What you should do: In the entries below, which lines run from the one containing "Image resolution: width=809" to the one containing "Move My calendar"? Copy exactly those lines, ends included, and no others.
• • •
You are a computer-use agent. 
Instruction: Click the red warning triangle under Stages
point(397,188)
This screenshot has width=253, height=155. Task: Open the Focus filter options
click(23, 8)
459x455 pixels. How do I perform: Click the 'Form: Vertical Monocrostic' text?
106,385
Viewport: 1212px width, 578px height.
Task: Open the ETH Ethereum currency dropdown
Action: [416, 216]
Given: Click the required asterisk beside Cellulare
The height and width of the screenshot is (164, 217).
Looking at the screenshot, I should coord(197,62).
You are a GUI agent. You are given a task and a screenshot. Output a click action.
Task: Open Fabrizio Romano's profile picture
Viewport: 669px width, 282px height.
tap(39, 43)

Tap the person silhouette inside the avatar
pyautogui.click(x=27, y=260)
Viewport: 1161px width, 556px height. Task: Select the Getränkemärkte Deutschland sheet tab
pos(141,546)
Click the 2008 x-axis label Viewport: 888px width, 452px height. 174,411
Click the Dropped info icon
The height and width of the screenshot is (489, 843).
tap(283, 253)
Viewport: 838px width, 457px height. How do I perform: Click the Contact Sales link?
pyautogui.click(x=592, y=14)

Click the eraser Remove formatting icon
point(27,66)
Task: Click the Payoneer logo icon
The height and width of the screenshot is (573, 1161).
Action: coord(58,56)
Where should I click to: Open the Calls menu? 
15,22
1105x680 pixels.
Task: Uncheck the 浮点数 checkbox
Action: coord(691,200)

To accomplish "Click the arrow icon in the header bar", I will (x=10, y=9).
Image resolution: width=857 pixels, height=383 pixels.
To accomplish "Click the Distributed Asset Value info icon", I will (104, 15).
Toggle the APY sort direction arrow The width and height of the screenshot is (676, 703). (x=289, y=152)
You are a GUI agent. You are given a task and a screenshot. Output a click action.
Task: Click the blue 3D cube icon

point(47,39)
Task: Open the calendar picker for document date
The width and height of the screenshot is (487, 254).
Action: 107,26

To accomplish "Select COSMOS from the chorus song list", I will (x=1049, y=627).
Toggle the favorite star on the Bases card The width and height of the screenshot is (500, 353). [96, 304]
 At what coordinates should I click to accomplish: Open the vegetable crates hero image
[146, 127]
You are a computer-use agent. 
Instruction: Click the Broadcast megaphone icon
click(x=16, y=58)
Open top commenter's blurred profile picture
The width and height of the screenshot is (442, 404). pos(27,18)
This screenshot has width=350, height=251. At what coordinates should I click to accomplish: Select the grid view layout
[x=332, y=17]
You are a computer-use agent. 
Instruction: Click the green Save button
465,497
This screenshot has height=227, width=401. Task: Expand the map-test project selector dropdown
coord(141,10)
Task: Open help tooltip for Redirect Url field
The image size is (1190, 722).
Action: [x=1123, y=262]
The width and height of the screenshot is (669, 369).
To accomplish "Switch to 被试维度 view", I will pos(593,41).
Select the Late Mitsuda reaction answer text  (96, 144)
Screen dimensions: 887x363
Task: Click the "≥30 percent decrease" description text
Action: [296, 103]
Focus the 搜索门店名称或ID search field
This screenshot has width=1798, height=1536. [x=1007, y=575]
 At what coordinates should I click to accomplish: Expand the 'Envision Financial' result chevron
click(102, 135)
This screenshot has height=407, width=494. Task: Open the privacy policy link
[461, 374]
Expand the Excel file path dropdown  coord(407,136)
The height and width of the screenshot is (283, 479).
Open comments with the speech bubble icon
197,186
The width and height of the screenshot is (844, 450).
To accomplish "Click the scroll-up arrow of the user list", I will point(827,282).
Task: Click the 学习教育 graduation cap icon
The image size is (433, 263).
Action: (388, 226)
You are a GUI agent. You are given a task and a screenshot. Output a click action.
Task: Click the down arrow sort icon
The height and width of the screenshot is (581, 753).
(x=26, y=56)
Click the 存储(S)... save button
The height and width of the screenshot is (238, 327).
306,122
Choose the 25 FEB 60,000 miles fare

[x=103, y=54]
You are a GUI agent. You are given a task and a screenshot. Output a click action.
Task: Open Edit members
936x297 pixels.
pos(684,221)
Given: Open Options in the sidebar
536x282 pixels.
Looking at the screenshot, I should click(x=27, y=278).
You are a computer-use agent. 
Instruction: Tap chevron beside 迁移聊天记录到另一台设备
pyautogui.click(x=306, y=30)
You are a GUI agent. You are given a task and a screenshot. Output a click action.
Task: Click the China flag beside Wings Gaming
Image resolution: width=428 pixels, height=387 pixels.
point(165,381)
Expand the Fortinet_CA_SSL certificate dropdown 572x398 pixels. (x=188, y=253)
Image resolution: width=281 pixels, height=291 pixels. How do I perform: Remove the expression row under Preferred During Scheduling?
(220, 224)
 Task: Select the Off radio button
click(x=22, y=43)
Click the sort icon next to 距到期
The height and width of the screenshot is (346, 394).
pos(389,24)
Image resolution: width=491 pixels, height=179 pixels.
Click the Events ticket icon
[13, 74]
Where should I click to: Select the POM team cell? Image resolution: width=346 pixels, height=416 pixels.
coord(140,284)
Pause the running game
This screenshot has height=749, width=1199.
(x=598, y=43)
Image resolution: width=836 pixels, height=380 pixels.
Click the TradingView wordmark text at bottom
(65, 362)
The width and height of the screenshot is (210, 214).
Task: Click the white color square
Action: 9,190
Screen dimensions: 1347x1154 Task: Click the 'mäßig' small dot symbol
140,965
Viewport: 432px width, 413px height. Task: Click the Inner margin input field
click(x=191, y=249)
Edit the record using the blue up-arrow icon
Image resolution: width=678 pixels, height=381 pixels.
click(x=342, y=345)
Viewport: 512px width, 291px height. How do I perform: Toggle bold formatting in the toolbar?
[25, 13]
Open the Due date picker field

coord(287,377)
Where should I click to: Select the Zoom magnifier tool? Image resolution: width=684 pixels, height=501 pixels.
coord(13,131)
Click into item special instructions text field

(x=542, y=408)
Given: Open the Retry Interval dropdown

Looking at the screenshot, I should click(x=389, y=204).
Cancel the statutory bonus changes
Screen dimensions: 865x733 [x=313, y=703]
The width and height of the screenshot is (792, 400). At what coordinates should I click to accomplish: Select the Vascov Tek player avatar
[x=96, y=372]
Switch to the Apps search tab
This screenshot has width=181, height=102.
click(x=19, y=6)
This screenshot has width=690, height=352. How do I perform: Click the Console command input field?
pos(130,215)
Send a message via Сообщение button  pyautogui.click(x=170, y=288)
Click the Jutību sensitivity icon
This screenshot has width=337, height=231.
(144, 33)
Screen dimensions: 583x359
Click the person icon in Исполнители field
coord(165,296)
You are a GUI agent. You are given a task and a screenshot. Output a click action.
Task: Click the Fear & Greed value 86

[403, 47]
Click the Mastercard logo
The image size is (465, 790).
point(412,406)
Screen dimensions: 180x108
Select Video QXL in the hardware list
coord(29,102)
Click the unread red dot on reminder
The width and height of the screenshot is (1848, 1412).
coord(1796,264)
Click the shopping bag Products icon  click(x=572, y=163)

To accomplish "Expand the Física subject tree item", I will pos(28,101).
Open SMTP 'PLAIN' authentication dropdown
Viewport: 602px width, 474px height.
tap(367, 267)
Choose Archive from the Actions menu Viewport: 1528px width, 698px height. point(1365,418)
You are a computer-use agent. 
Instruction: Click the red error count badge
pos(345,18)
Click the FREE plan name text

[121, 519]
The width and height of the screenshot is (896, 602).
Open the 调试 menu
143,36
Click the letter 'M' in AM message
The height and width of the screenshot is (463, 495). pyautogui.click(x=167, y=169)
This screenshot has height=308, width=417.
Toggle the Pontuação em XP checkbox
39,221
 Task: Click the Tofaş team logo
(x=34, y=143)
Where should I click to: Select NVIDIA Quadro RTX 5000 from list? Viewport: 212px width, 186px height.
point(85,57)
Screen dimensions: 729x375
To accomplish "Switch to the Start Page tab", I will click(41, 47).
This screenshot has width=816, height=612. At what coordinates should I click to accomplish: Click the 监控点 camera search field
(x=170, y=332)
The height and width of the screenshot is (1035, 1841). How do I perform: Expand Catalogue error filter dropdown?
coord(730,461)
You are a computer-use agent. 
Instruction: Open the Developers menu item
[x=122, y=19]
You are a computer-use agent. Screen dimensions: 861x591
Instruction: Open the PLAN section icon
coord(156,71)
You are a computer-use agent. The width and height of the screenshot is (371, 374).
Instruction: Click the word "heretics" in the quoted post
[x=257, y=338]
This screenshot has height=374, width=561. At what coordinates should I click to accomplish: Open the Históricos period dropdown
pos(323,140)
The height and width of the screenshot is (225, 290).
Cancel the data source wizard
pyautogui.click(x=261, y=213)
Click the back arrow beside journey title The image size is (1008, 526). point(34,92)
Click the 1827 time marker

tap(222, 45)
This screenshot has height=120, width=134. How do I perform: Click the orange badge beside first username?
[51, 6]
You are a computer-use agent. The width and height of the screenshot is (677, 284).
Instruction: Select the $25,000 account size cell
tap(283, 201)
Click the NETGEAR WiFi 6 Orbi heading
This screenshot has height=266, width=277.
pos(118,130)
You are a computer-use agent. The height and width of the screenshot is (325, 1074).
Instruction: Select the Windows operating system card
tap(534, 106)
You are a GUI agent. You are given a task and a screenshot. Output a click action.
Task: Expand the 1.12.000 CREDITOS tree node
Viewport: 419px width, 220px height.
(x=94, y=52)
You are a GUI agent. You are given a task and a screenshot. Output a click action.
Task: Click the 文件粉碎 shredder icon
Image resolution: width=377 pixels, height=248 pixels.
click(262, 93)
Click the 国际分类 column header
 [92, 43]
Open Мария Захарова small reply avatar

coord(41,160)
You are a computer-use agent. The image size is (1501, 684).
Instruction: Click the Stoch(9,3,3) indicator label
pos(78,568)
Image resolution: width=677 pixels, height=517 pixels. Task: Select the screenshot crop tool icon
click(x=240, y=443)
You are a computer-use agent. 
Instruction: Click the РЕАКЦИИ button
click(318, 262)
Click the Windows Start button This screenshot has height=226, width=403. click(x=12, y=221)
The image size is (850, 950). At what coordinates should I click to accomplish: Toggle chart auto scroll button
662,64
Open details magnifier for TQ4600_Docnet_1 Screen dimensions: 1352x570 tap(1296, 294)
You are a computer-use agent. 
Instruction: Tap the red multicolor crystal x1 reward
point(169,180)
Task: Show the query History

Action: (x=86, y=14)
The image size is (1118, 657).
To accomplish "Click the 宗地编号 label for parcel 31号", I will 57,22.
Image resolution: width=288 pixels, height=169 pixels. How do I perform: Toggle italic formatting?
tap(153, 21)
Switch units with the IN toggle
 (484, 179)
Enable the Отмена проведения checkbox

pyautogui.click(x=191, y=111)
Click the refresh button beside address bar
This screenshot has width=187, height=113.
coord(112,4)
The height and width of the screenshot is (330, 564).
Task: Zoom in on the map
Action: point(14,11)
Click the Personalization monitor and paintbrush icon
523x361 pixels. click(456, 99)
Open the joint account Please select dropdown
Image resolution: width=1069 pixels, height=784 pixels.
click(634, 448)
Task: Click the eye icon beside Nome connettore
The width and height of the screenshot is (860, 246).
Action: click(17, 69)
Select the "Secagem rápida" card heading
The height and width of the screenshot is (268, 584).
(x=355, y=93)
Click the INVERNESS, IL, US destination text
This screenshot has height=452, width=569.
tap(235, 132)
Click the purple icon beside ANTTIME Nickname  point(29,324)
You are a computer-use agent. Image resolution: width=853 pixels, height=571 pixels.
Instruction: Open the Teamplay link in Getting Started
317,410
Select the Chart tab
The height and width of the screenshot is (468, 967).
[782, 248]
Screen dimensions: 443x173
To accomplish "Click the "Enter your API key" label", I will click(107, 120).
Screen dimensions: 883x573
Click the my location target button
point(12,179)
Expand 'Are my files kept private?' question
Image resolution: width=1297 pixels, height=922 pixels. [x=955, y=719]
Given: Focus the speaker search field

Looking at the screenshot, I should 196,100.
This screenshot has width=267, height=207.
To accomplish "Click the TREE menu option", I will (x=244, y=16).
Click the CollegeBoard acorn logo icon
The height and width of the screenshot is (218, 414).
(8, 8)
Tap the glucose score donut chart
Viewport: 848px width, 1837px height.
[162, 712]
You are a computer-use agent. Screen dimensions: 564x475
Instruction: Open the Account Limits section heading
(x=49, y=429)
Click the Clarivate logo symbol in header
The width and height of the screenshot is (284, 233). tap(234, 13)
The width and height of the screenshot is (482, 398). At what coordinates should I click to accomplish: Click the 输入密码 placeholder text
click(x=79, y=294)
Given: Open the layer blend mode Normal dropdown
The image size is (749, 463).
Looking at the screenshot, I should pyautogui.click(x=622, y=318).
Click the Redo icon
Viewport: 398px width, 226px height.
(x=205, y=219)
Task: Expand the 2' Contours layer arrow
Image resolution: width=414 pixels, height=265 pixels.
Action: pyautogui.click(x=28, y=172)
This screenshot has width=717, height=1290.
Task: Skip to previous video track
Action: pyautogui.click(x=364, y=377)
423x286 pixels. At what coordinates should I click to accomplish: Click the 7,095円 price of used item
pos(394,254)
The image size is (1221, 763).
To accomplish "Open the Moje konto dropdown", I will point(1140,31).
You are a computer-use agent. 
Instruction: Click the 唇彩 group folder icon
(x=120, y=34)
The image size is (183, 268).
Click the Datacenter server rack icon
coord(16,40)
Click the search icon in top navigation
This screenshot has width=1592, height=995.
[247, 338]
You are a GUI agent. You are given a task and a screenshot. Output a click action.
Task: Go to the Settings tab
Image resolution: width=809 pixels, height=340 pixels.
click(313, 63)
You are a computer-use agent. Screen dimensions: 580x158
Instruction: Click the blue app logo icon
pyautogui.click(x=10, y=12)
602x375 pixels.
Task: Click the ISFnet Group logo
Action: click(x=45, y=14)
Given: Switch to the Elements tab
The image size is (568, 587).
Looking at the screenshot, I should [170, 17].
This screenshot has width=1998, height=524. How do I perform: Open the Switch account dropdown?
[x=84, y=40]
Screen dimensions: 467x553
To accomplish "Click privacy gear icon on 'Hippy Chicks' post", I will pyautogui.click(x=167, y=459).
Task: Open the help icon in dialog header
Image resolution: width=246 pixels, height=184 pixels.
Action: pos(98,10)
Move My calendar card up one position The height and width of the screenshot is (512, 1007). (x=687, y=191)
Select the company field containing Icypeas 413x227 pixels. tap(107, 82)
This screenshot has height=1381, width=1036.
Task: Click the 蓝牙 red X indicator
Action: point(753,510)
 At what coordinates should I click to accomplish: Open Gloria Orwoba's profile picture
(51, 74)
• • •
Your response:
Image resolution: width=809 pixels, height=340 pixels.
click(313, 63)
You are a computer-use agent. Screen dimensions: 580x158
Instruction: Click the blue app logo icon
pyautogui.click(x=10, y=12)
602x375 pixels.
Task: Click the ISFnet Group logo
Action: click(x=45, y=14)
Given: Switch to the Elements tab
The image size is (568, 587).
Looking at the screenshot, I should [170, 17].
This screenshot has width=1998, height=524. How do I perform: Open the Switch account dropdown?
[x=84, y=40]
Screen dimensions: 467x553
To accomplish "Click privacy gear icon on 'Hippy Chicks' post", I will pyautogui.click(x=167, y=459).
Task: Open the help icon in dialog header
Image resolution: width=246 pixels, height=184 pixels.
Action: pos(98,10)
Move My calendar card up one position The height and width of the screenshot is (512, 1007). (x=687, y=191)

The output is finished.